Each line of the material is to be written out exactly.

----

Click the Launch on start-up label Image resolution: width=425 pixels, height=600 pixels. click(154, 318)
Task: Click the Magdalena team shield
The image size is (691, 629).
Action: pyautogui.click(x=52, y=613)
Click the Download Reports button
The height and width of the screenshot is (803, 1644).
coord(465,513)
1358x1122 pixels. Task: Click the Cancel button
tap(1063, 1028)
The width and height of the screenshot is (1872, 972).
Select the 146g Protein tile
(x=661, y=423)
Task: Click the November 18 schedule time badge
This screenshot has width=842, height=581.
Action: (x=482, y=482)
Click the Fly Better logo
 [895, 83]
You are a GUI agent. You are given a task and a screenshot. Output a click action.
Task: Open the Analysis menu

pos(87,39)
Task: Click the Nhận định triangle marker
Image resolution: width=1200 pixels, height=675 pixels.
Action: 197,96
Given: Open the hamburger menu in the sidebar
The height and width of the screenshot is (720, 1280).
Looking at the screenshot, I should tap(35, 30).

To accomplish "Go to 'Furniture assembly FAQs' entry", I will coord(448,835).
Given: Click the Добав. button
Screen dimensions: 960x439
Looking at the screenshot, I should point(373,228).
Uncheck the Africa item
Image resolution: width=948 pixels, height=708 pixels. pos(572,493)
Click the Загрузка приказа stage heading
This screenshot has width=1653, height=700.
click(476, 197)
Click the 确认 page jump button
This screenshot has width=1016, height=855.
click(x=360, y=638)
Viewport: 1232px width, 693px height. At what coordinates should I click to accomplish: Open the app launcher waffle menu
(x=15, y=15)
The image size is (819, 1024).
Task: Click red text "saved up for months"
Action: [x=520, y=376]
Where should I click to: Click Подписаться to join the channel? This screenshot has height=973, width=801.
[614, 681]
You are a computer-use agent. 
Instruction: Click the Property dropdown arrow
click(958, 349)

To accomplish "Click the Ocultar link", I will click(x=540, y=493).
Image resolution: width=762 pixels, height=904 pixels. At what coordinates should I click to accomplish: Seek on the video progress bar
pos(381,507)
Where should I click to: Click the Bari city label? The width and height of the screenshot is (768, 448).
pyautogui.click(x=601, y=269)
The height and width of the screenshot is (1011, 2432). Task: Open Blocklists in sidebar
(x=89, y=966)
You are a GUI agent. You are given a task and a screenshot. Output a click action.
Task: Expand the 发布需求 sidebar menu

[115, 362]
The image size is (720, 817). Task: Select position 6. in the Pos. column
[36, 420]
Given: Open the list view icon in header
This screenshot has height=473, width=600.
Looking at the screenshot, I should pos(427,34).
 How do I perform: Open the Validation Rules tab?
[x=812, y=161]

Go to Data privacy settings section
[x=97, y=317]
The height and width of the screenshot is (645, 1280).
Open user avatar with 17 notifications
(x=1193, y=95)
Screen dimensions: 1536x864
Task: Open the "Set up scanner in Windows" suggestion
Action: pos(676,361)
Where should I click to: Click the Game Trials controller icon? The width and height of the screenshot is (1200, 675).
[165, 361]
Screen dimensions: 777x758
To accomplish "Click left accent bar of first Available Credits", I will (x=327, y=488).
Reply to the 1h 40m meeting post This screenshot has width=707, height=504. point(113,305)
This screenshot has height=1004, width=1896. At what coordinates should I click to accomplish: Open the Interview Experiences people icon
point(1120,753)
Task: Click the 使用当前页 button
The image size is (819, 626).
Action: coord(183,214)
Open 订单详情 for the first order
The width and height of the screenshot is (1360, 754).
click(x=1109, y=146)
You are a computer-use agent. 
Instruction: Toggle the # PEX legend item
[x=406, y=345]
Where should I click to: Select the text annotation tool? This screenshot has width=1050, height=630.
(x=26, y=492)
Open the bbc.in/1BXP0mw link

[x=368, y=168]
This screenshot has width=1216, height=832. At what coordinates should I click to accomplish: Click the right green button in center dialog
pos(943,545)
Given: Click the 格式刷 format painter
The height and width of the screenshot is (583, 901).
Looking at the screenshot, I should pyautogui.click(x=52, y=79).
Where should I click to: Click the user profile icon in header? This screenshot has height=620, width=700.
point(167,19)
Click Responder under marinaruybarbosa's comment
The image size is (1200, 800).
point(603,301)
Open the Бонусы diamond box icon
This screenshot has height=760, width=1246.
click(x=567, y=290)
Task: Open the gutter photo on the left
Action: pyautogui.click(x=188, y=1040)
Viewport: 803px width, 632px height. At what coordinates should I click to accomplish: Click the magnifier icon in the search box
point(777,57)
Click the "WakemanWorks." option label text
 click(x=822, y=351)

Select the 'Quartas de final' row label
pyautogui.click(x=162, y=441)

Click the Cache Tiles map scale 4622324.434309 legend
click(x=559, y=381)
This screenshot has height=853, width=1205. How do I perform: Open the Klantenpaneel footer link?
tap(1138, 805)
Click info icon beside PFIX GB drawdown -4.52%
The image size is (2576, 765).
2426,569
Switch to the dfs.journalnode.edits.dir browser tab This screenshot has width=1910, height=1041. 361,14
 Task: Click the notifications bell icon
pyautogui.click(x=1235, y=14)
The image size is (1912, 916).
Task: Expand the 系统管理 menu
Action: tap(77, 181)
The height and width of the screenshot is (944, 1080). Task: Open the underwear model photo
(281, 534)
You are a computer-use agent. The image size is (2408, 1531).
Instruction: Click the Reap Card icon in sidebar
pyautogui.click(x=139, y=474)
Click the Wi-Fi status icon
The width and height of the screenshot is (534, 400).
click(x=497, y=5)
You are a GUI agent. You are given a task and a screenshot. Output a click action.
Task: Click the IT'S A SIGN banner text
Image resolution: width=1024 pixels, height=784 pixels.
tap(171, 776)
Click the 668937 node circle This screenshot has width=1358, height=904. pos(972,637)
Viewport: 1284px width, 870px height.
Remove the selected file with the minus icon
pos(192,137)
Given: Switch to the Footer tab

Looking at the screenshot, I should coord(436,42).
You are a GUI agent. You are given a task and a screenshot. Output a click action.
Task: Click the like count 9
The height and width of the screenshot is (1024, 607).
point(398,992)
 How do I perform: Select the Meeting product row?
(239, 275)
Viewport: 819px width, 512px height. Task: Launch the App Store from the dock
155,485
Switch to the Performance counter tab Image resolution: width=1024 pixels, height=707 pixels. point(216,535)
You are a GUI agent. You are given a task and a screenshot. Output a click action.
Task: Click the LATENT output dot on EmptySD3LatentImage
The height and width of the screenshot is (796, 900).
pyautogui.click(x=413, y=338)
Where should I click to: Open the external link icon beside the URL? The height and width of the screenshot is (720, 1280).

----

Exercise output ->
Click the Launch on start-up label Image resolution: width=425 pixels, height=600 pixels. click(154, 318)
Task: Click the Magdalena team shield
The image size is (691, 629).
Action: pyautogui.click(x=52, y=613)
Click the Download Reports button
The height and width of the screenshot is (803, 1644).
coord(465,513)
1358x1122 pixels. Task: Click the Cancel button
tap(1063, 1028)
The width and height of the screenshot is (1872, 972).
Select the 146g Protein tile
(x=661, y=423)
Task: Click the November 18 schedule time badge
This screenshot has width=842, height=581.
Action: (x=482, y=482)
Click the Fly Better logo
 [895, 83]
You are a GUI agent. You are given a task and a screenshot. Output a click action.
Task: Open the Analysis menu

pos(87,39)
Task: Click the Nhận định triangle marker
Image resolution: width=1200 pixels, height=675 pixels.
Action: 197,96
Given: Open the hamburger menu in the sidebar
The height and width of the screenshot is (720, 1280).
Looking at the screenshot, I should tap(35, 30).

To accomplish "Go to 'Furniture assembly FAQs' entry", I will coord(448,835).
Given: Click the Добав. button
Screen dimensions: 960x439
Looking at the screenshot, I should point(373,228).
Uncheck the Africa item
Image resolution: width=948 pixels, height=708 pixels. pos(572,493)
Click the Загрузка приказа stage heading
This screenshot has width=1653, height=700.
click(476, 197)
Click the 确认 page jump button
This screenshot has width=1016, height=855.
click(x=360, y=638)
Viewport: 1232px width, 693px height. At what coordinates should I click to accomplish: Open the app launcher waffle menu
(x=15, y=15)
The image size is (819, 1024).
Task: Click red text "saved up for months"
Action: [x=520, y=376]
Where should I click to: Click Подписаться to join the channel? This screenshot has height=973, width=801.
[614, 681]
You are a computer-use agent. 
Instruction: Click the Property dropdown arrow
click(958, 349)

To accomplish "Click the Ocultar link", I will click(x=540, y=493).
Image resolution: width=762 pixels, height=904 pixels. At what coordinates should I click to accomplish: Seek on the video progress bar
pos(381,507)
Where should I click to: Click the Bari city label? The width and height of the screenshot is (768, 448).
pyautogui.click(x=601, y=269)
The height and width of the screenshot is (1011, 2432). Task: Open Blocklists in sidebar
(x=89, y=966)
You are a GUI agent. You are given a task and a screenshot. Output a click action.
Task: Expand the 发布需求 sidebar menu

[115, 362]
The image size is (720, 817). Task: Select position 6. in the Pos. column
[36, 420]
Given: Open the list view icon in header
This screenshot has height=473, width=600.
Looking at the screenshot, I should pos(427,34).
 How do I perform: Open the Validation Rules tab?
[x=812, y=161]

Go to Data privacy settings section
[x=97, y=317]
The height and width of the screenshot is (645, 1280).
Open user avatar with 17 notifications
(x=1193, y=95)
Screen dimensions: 1536x864
Task: Open the "Set up scanner in Windows" suggestion
Action: pos(676,361)
Where should I click to: Click the Game Trials controller icon? The width and height of the screenshot is (1200, 675).
[165, 361]
Screen dimensions: 777x758
To accomplish "Click left accent bar of first Available Credits", I will (x=327, y=488).
Reply to the 1h 40m meeting post This screenshot has width=707, height=504. point(113,305)
This screenshot has height=1004, width=1896. At what coordinates should I click to accomplish: Open the Interview Experiences people icon
point(1120,753)
Task: Click the 使用当前页 button
The image size is (819, 626).
Action: coord(183,214)
Open 订单详情 for the first order
The width and height of the screenshot is (1360, 754).
click(x=1109, y=146)
You are a computer-use agent. 
Instruction: Toggle the # PEX legend item
[x=406, y=345]
Where should I click to: Select the text annotation tool? This screenshot has width=1050, height=630.
(x=26, y=492)
Open the bbc.in/1BXP0mw link

[x=368, y=168]
This screenshot has width=1216, height=832. At what coordinates should I click to accomplish: Click the right green button in center dialog
pos(943,545)
Given: Click the 格式刷 format painter
The height and width of the screenshot is (583, 901).
Looking at the screenshot, I should pyautogui.click(x=52, y=79).
Where should I click to: Click the user profile icon in header? This screenshot has height=620, width=700.
point(167,19)
Click Responder under marinaruybarbosa's comment
The image size is (1200, 800).
point(603,301)
Open the Бонусы diamond box icon
This screenshot has height=760, width=1246.
click(x=567, y=290)
Task: Open the gutter photo on the left
Action: pyautogui.click(x=188, y=1040)
Viewport: 803px width, 632px height. At what coordinates should I click to accomplish: Click the magnifier icon in the search box
point(777,57)
Click the "WakemanWorks." option label text
 click(x=822, y=351)

Select the 'Quartas de final' row label
pyautogui.click(x=162, y=441)

Click the Cache Tiles map scale 4622324.434309 legend
click(x=559, y=381)
This screenshot has height=853, width=1205. How do I perform: Open the Klantenpaneel footer link?
tap(1138, 805)
Click info icon beside PFIX GB drawdown -4.52%
The image size is (2576, 765).
2426,569
Switch to the dfs.journalnode.edits.dir browser tab This screenshot has width=1910, height=1041. 361,14
 Task: Click the notifications bell icon
pyautogui.click(x=1235, y=14)
The image size is (1912, 916).
Task: Expand the 系统管理 menu
Action: tap(77, 181)
The height and width of the screenshot is (944, 1080). Task: Open the underwear model photo
(281, 534)
You are a computer-use agent. The image size is (2408, 1531).
Instruction: Click the Reap Card icon in sidebar
pyautogui.click(x=139, y=474)
Click the Wi-Fi status icon
The width and height of the screenshot is (534, 400).
click(x=497, y=5)
You are a GUI agent. You are given a task and a screenshot. Output a click action.
Task: Click the IT'S A SIGN banner text
Image resolution: width=1024 pixels, height=784 pixels.
tap(171, 776)
Click the 668937 node circle This screenshot has width=1358, height=904. pos(972,637)
Viewport: 1284px width, 870px height.
Remove the selected file with the minus icon
pos(192,137)
Given: Switch to the Footer tab

Looking at the screenshot, I should coord(436,42).
You are a GUI agent. You are given a task and a screenshot. Output a click action.
Task: Click the like count 9
The height and width of the screenshot is (1024, 607).
point(398,992)
 How do I perform: Select the Meeting product row?
(239, 275)
Viewport: 819px width, 512px height. Task: Launch the App Store from the dock
155,485
Switch to the Performance counter tab Image resolution: width=1024 pixels, height=707 pixels. point(216,535)
You are a GUI agent. You are given a task and a screenshot. Output a click action.
Task: Click the LATENT output dot on EmptySD3LatentImage
The height and width of the screenshot is (796, 900).
pyautogui.click(x=413, y=338)
Where should I click to: Open the external link icon beside the URL? The height and width of the screenshot is (720, 1280).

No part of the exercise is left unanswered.